Il mantecatore è la macchina che trasforma la miscela liquida del gelato in un composto solido-plastico, cremoso e omogeneo, attraverso l’azione simultanea del freddo e dell’agitazione meccanica. È l’attrezzatura centrale del laboratorio di gelateria artigianale: senza la fase che vi si svolge, la miscela resterebbe un liquido o, una volta congelata, un blocco duro e granuloso, privo della struttura che rende il gelato piacevole al palato. Conviene distinguere fin da subito la macchina dal processo: il mantecatore è lo strumento, la mantecazione è la lavorazione che vi avviene, ovvero la trasformazione contemporanea di stato fisico e di consistenza del prodotto.
Un nome che viene dal burro
Il termine deriva dal verbo “mantecare”, a sua volta dallo spagnolo manteca, che indica il burro o, più in generale, la sostanza grassa. Mantecare significa lavorare gli ingredienti, in particolare la componente grassa, fino a ottenere un impasto amalgamato della consistenza morbida e spalmabile della manteca. La parola è entrata stabilmente nel lessico professionale italiano sia in cucina sia in gelateria, dove designa per estensione l’intera fase di trasformazione della miscela in gelato.
L’invenzione bolognese di Otello Cattabriga
La storia del mantecatore moderno ha un’origine precisa. Nel 1927 il meccanico bolognese Otello Cattabriga fondò a Bologna le Officine Meccaniche che portano il suo nome e mise a punto un sistema per meccanizzare la produzione del gelato artigianale, riproducendo automaticamente il movimento manuale detto “stacca e spalma”: l’azione con cui il gelatiere staccava il composto in via di congelamento dalle pareti del recipiente e lo spalmava sul fondo, permettendogli di prendere consistenza e di incorporare aria. Il dispositivo, applicando un motore alla spatola che agiva all’interno di una sorbettiera raffreddata, alleggeriva la fatica dell’operatore e restituiva un gelato più morbido. Il 3 febbraio 1931 Cattabriga ottenne il brevetto di quella che fu definita una macchina automatica per gelati: un passaggio che diede di fatto avvio al settore industriale delle macchine per la gelateria.
Cosa accade nel cilindro
Il funzionamento del mantecatore si fonda su due operazioni svolte nello stesso momento: raffreddare la miscela e incorporarvi aria. All’interno della macchina, un cilindro viene mantenuto a temperatura molto bassa; quando la miscela liquida entra in contatto con la parete fredda, l’acqua che contiene comincia a congelare formando un sottile strato aderente. Un agitatore dotato di lame raschianti ruota di continuo e stacca quello strato, frantumandolo e disperdendolo nella massa.

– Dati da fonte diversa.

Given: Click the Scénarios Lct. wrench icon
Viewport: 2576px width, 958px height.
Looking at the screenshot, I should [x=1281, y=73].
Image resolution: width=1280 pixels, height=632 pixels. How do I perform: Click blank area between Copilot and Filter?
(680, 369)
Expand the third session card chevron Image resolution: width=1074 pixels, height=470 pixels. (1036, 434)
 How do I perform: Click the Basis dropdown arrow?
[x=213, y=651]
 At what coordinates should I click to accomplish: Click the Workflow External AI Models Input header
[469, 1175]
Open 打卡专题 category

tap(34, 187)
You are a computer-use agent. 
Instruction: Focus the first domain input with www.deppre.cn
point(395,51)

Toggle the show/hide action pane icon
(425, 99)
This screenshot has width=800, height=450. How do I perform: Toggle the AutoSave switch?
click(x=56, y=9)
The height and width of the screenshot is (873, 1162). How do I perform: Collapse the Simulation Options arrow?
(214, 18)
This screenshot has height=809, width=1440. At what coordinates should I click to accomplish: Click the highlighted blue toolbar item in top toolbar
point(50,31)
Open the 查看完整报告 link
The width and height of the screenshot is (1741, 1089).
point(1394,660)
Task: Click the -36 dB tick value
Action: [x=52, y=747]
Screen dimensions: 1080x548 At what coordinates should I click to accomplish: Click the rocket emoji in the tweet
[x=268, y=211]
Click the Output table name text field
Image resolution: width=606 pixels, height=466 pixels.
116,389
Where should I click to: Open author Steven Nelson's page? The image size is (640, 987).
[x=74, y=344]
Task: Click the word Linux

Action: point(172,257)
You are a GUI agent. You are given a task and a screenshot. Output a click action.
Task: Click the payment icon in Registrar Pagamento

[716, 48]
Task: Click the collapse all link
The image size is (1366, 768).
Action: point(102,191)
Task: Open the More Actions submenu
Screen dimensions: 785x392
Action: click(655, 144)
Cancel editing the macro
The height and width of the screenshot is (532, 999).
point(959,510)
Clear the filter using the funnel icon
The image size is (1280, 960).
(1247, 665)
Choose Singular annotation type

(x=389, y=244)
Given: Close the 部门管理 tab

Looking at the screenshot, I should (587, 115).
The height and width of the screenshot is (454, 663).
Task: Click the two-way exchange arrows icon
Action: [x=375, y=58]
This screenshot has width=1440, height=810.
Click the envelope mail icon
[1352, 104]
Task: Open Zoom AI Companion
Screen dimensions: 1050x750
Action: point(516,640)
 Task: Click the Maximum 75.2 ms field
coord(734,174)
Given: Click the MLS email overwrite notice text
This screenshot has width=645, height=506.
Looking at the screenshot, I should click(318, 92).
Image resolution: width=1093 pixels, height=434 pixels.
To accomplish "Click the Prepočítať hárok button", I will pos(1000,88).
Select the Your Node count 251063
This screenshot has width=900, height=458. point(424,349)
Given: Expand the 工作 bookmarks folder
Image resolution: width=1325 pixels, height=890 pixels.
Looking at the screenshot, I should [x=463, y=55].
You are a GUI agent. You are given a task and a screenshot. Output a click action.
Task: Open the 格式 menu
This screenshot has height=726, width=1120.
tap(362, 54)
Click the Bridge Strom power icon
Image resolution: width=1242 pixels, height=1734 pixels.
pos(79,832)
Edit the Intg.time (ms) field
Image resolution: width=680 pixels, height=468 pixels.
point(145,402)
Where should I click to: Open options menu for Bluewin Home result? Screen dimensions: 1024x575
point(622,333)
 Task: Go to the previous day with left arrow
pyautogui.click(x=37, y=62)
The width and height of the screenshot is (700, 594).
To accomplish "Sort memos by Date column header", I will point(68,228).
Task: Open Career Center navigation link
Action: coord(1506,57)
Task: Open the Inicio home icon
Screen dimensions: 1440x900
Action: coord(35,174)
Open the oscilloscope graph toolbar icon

È proprio questo ciclo ininterrotto di congelamento e raschiatura a generare cristalli di ghiaccio minuti e uniformi: più i cristalli sono piccoli, più il gelato risulta liscio e cremoso, mentre un congelamento lento e statico produrrebbe cristalli grossolani e una percezione sgradevole di durezza. Contemporaneamente il movimento delle pale ingloba aria nella miscela, alleggerendone la struttura e rendendola voluminosa. Al termine del ciclo il gelato viene estratto dal cilindro, pronto per essere riposto o servito.
Verticali, orizzontali e multifunzione
I mantecatori si distinguono per la disposizione del gruppo di lavorazione. I modelli verticali sono stati i primi a diffondersi e impiegano una pala o una lama a giro continuo che mescola il composto in un cestello disposto verticalmente. I modelli orizzontali, di concezione più recente, alloggiano il cilindro di mantecazione in posizione orizzontale all’interno della macchina e tendono a incorporare una maggiore quantità d’aria grazie alla forza centrifuga sviluppata dalle pale. Esistono inoltre macchine multifunzione che integrano nello stesso corpo il pastorizzatore e il mantecatore, riunendo in un unico ciclo il riscaldamento e la miscelazione delle materie prime e la successiva trasformazione in gelato. La quantità d’aria inglobata, indicata con il termine overrun, è una delle variabili che differenziano il gelato artigianale, generalmente più denso, dai prodotti industriali, in cui l’aerazione è più spinta.